Day 13—Bridgwater to Whiddon Down

My bike, ready for the off

This is really late! I got so behind with my posts that eventually I accepted that I’d have to write about the final three rides, together with any addition pensées, once I got back to London. So here we are, on September 2, with me racking my brain trying to remember what happened on the last three days of the ride.

Jake and Elwood. Or Jim and Les

By day 13 we are getting close, and everyone, even my bike, is beginning to realise that there are but three days to go (it has a few creaks that it didn’t have before). There are senses of expectation, of tiredness, of ennui, of disappointment, of anxiety, and of the challenges of the return to normal life (whatever that is, these days). There was also a sense that Les and I looked like Jake and Elwood out of the Blues Bothers.

Sun-dappled lane before the climb

So it was that we set off. I had popped into a nearby Tesco to buy a couple of energy bars and some Savlon to treat a rather painful toenail injury (don’t ask) but even so I was first out of the blocks today, heading along a sun-dappled lane towards a pretty steep climb into the Quantock Hills, just west of Bridgwater. The climb was almost five miles, and it was not much fun immediately after breakfast, but it’s good to get some ascending out of the way as soon as possible, and I knew that what was left in terms of low-gear stuff for the day was just the final ascent into Whiddon Down.
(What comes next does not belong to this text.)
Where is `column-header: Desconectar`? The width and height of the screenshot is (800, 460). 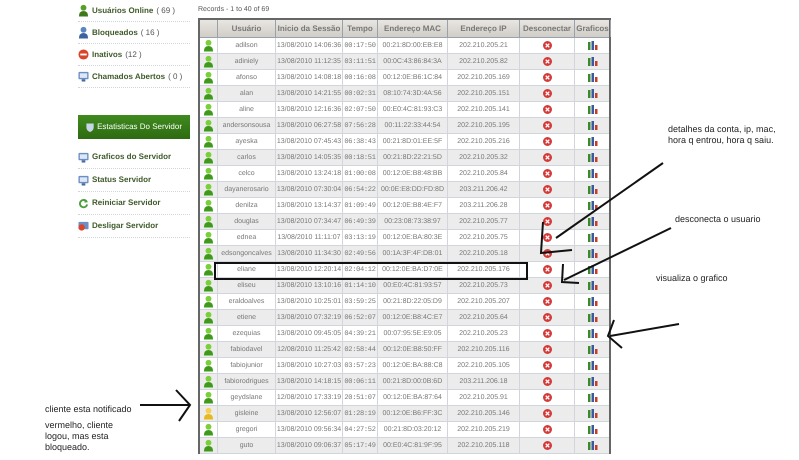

Naturally enough, and what with there being a hill, my lead didn’t last long, and I was soon caught by Amardeep, Carl, Jamie, John and Les. I took the opportunity to take photos of some of them, and to check out the landscape, too.

The hill was followed by an amazing descent that I remembered in the other direction from four years ago (this was a really hard climb in the LEJOG direction!). The base of the hill took us over a bridge past Bishops Lydeard station, which I also remember from four years ago.

For some reason I can’t t remember anything about our coffee stop, but lunch was at Crediton, and we gathered in the town square looking for somewhere to eat. Alas, there wasn’t much, and in the end John and I had a piece of cake and coffee, which rather repeated (I assume) what we had at our earlier coffee break. As we set off I remember putting on my helmet and placing my (spare pair) of sunglasses in a plant pot for safe keeping while I did all the other things you do before you set off on a ride. Needless to say I forgot them. That’s two pairs of glasses lost now!

My bike in my room

It was a relatively short day, and the end of the ride marked our approach to Dartmoor (see the map below). The climb into Whiddon Down wasn’t as steep as I feared, and it wasn’t long before we rolled towards the Travelodge. The great thing about this hotel was that we could take our bikes into our rooms, and I was really pleased to take the opportunity to clean my machine up a bit. We had been given strict instructions by Rob not to take our bikes into the shower, so I resisted this temptation, but I did get through quite a lot of loo roll in getting rid of most of the accumulated mud and grime. The hotel was a Travelodge, with all that implies decor-wise, but it did have a rather nice retro bottle-opener attached to the desk (see below).

Bottle opener

For dinner we went to a pub a couple of hundred yards down the road. I can say confidently that it was the slowest service I have ever experienced. We sat down just after 6:30, and I was still waiting for something to eat at 8:15. And I had to eat that quickly, because I had a phone call at 8:30. Oh well! At least there was a fan in my room to dry my clothes, and I was able to prepare myself in good time for the rigours of the 14th day, which looks like a tough one. At least, however, there’ll be no more washing of clothes. I can easily survive on what I have.

Statistics: I did 55.6 miles and climbed 5,715 feet, which in the grand scheme of things isn’t too bad. Here is a map and the elevation profile to show the two big hills of the day

My moving time was five hours and twelve minutes, and my weighted average power was 116 Watts (quite a lot compared with other days—must have been those hills). Average speed was 10.9 mph (hills again) and maximum 33.0 mph. I used 1,736 calories.

One thought on “Day 13—Bridgwater to Whiddon Down

  1. I really felt for you when I read about the appalling service in the pub. It’s the last thing you need when you’ve been cycling all day, name and shame them!!!!